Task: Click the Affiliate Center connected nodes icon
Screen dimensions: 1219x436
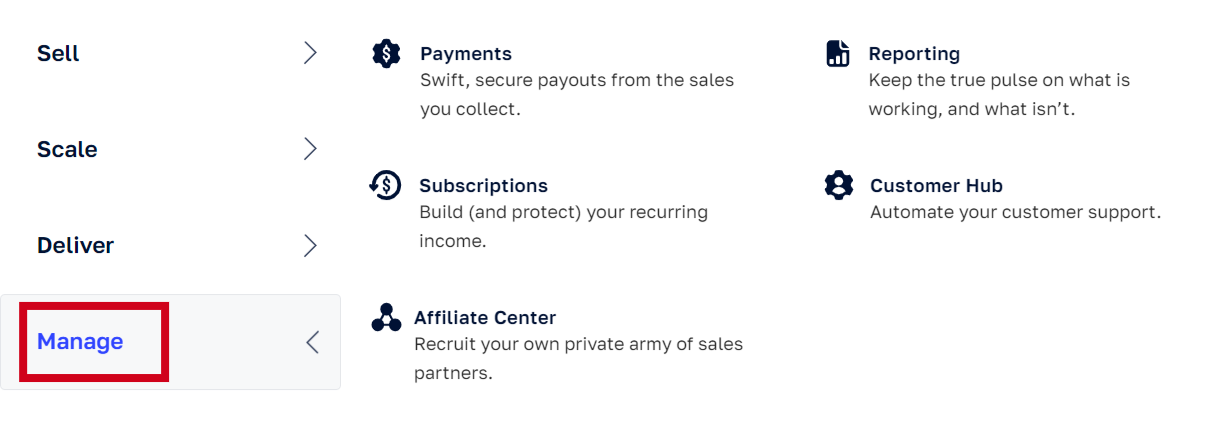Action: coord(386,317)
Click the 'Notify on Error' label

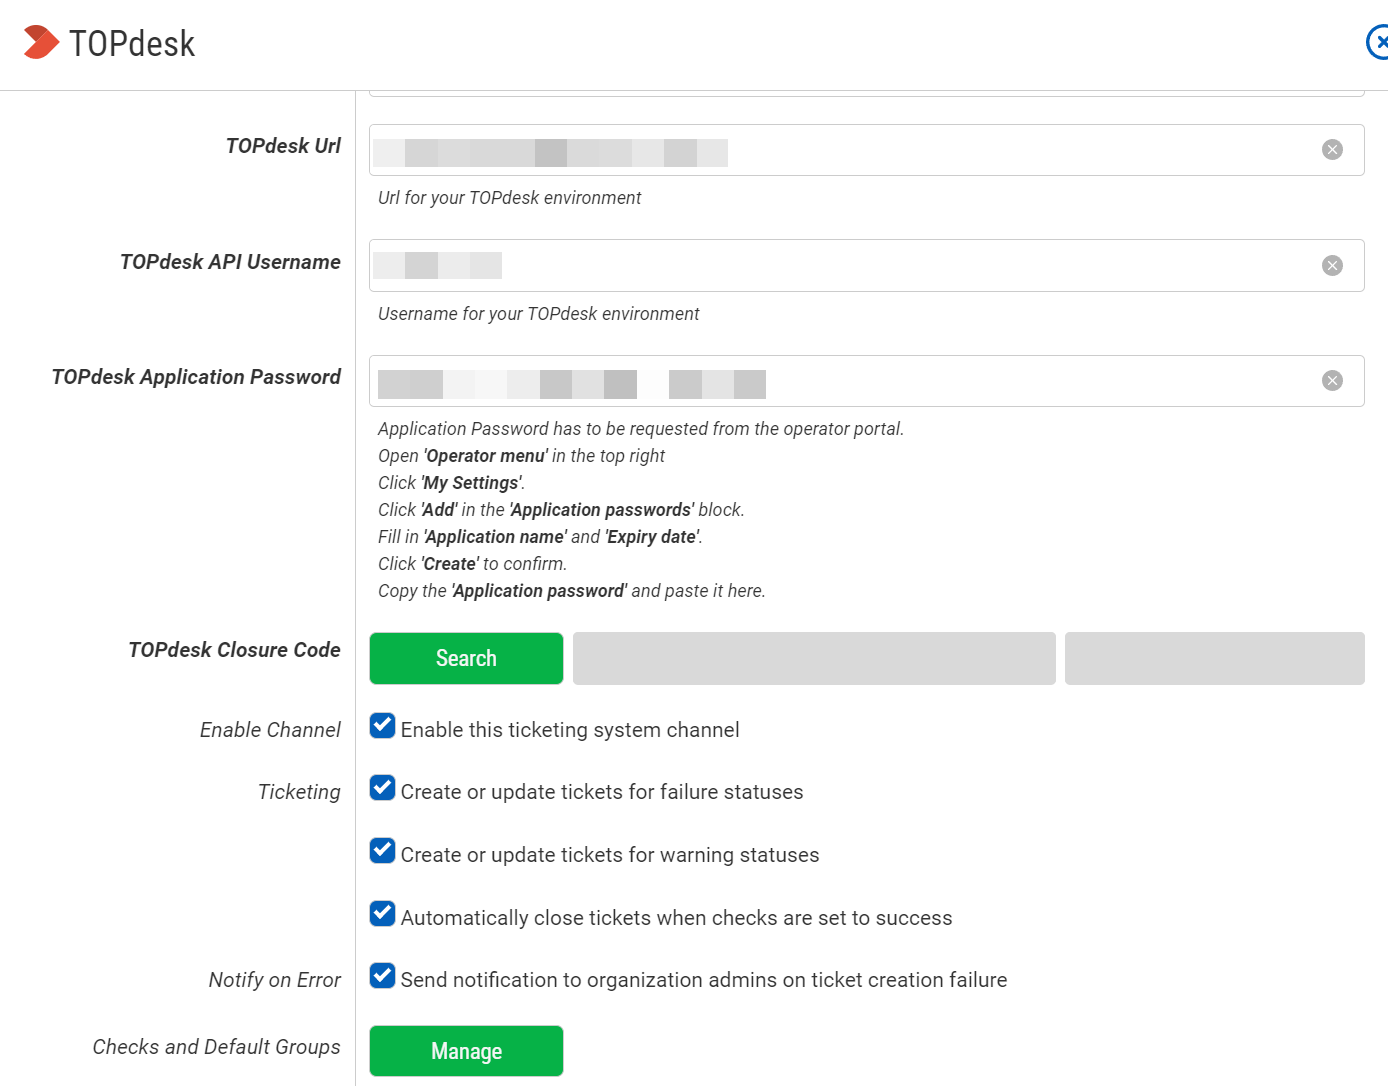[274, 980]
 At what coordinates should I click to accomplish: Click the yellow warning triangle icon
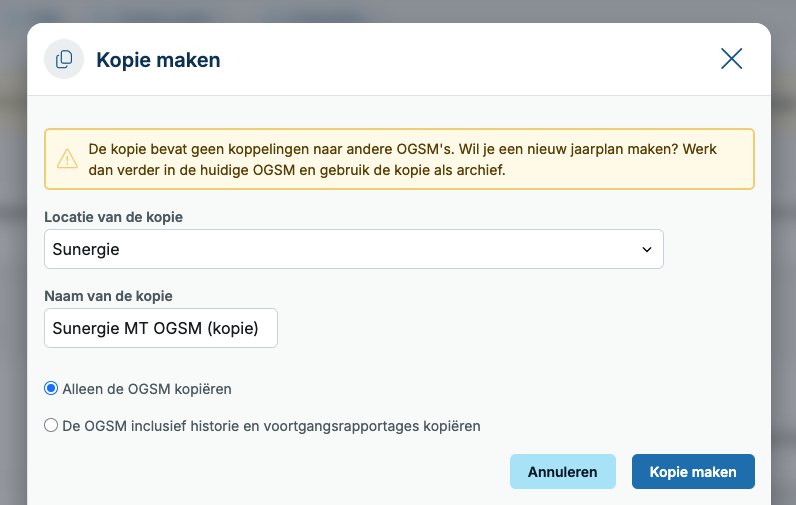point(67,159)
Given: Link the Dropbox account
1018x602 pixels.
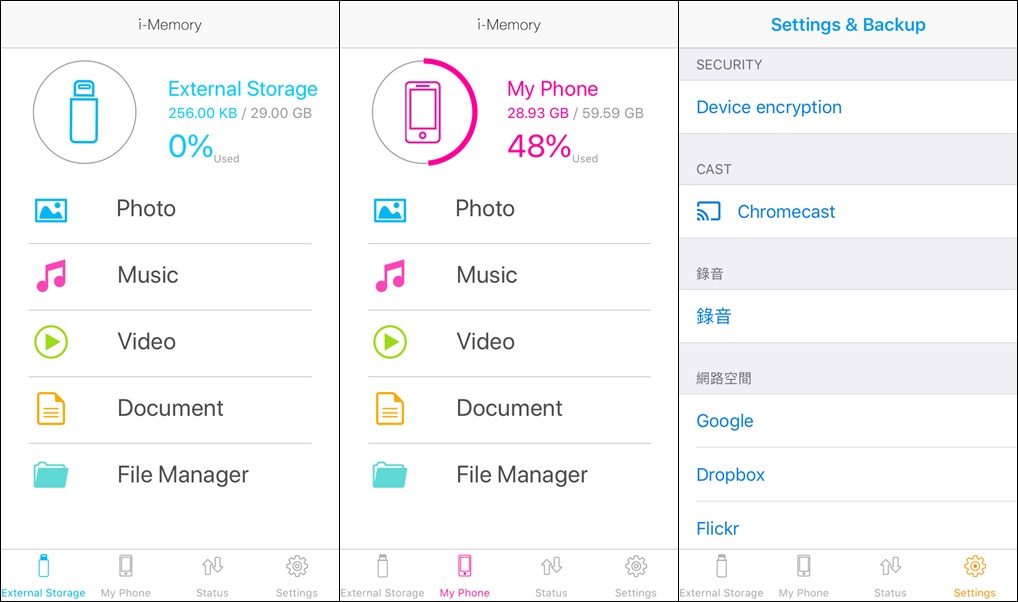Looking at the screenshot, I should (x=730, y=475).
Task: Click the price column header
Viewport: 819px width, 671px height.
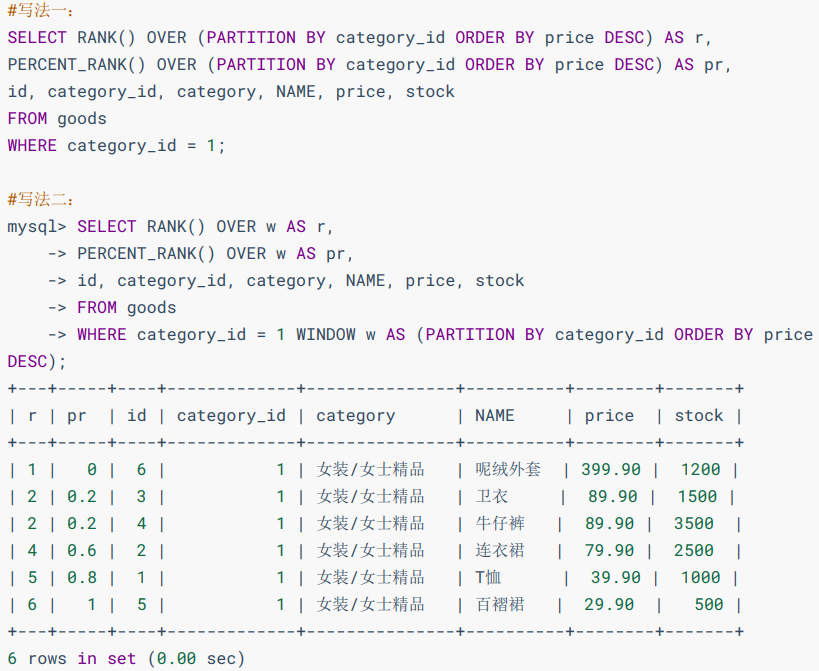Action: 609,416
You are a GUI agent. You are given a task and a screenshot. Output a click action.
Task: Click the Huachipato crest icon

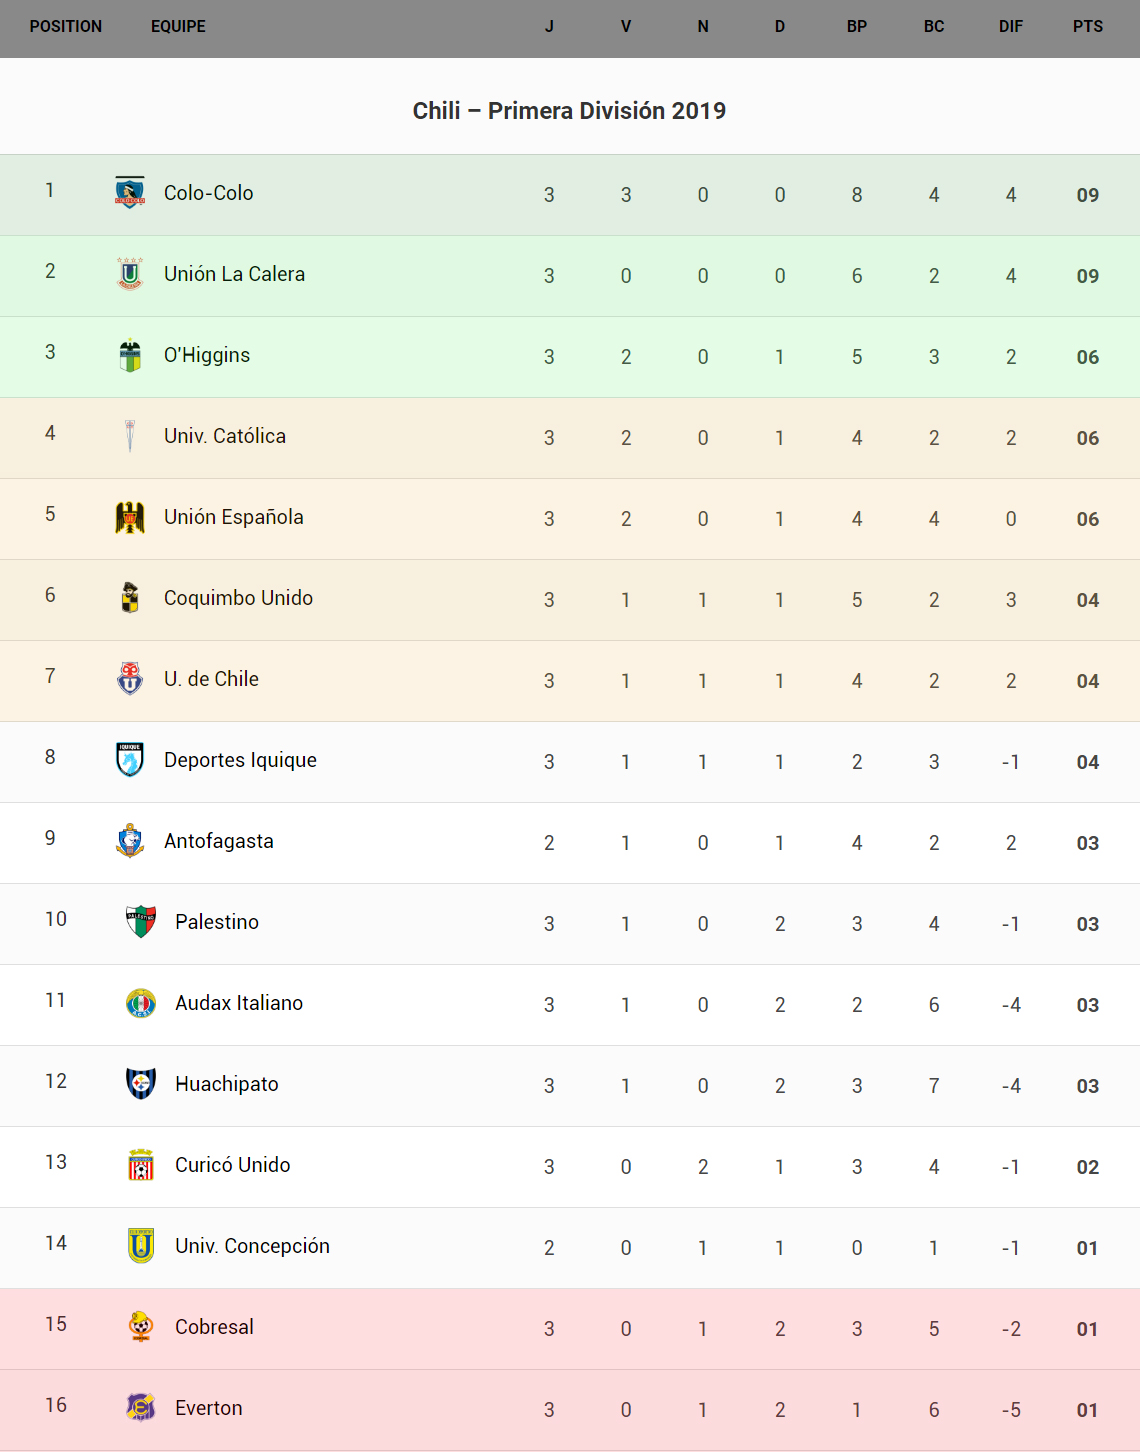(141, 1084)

###

▶ [WHAT YOU HAVE TO DO]
Please transcribe every entry exactly as written, leaving the pictures out.

▶ [TASK ANSWER]
Task: Click the Affiliate Center connected nodes icon
Screen dimensions: 1219x436
Action: coord(386,317)
Click the 'Notify on Error' label

[274, 980]
 At what coordinates should I click to accomplish: Click the yellow warning triangle icon
point(67,159)
Given: Link the Dropbox account
1018x602 pixels.
Looking at the screenshot, I should (x=730, y=475).
Task: Click the price column header
Viewport: 819px width, 671px height.
Action: 609,416
You are a GUI agent. You are given a task and a screenshot. Output a click action.
Task: Click the Huachipato crest icon

(141, 1084)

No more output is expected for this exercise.